There was no significant interaction effect between sex and fatigue on LL angles. However, females had significantly greater mean LL lateral flexion angle than males (8.3° greater, p=0.005). Moreover, there was a significant fatigue location effect (p<0.0001) on the LL lateral flexion angle. The LL lateral flexion angle after SF was greater than EF (2.3°, p=0.0002) and TF (2.8°, p<0.0001). It was also greater in NF than in EF (2.5°, p=0.006) and TF (3.0°, p<0.0001). This indicated that after EF and TF, the lower thorax was leaning more towards the non-reaching side compared to NF. The LL rotation angle was greater after TF than SF (1.7°, p=0.007). As for the variabilities, there was an interaction effect between sex and fatigue location on LL lateral flexion variability. In males, there was no significant fatigue location effect. In females however, the LL lateral flexion variability in NF was smaller than it was after SF (0.2° smaller, p=0.0005) and EF (0.2° smaller, p=0.0004). Besides, the LL rotation (0.5° greater in females, p=0.007) and flexion (0.6° greater in females, p=0.014) variabilities were greater in females than they were in males.  

Lumbar (LP) angles:

No significant interaction between sex and fatigue location was detected. As for the fatigue location effect, the only significant joint angle change was the LP lateral flexion angle, which was smaller after TF than all other conditions (1.1° smaller than NF, p=0.02; 2.0° smaller than EF, p<0.0001; 2.5° smaller than SF, p<0.0001). This implied that the lumbar was leaning the lumbar towards the non-reaching side the least after the TF. In addition, there was a significant sex difference on the LP lateral flexion angle. Males had greater LP lateral flexion angle than females (5.4° greater, p=0.032). This indicated that males leaned their lumbar region more towards the non-reaching side than the females.

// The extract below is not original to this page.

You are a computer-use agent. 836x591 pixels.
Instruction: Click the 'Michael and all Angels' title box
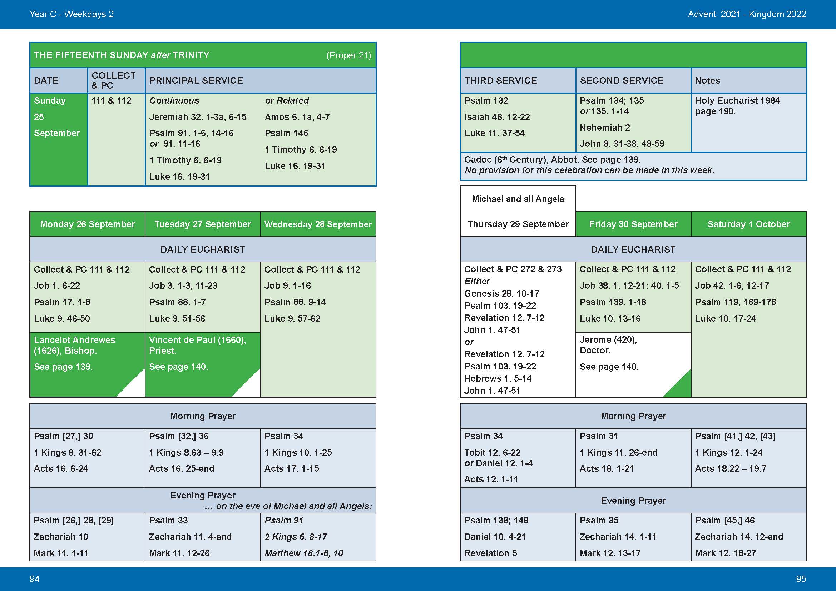pyautogui.click(x=518, y=199)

As for angular variabilities, there were interaction effects between sex and fatigue location on LP lateral flexion angle variability (p=0.001) and LP rotation angle variability (p<0.0001). In males, the LP lateral flexion variability was greater after SF than after EF (p=0.02) and TF (p=0.02), whereas in females, it was smaller after SF than after EF (p=0.025) and TF (p=0.025). Besides, the LP rotation variability in males was greater after SF than after EF (p=0.003). But in females, it remained the same in all fatigue location conditions.

Discussion

This study assessed whether there are sex differences in the effects of localized muscle fatigue on upper body kinematics during a repetitive upper limb task. During the fatiguing protocols, the resistance was controlled so that the male and female participants reached the same perceived fatigue level in a similar amount of time. Our results show that despite some similarities between sexes, females and males showed some differences in how localized fatigue affected how they accomplished the repetitive pointing task, especially in the spinal joint angles. More specifically, in agreement with our hypotheses, we showed sex differences after elbow fatigue with females having greater lower thorax rotation angle than males after elbow fatigue. Besides, males changed trunk and shoulder angles the most after elbow fatigue. However, contrary to our hypotheses, we showed that males had greater shoulder elevation than females after shoulder fatigue. 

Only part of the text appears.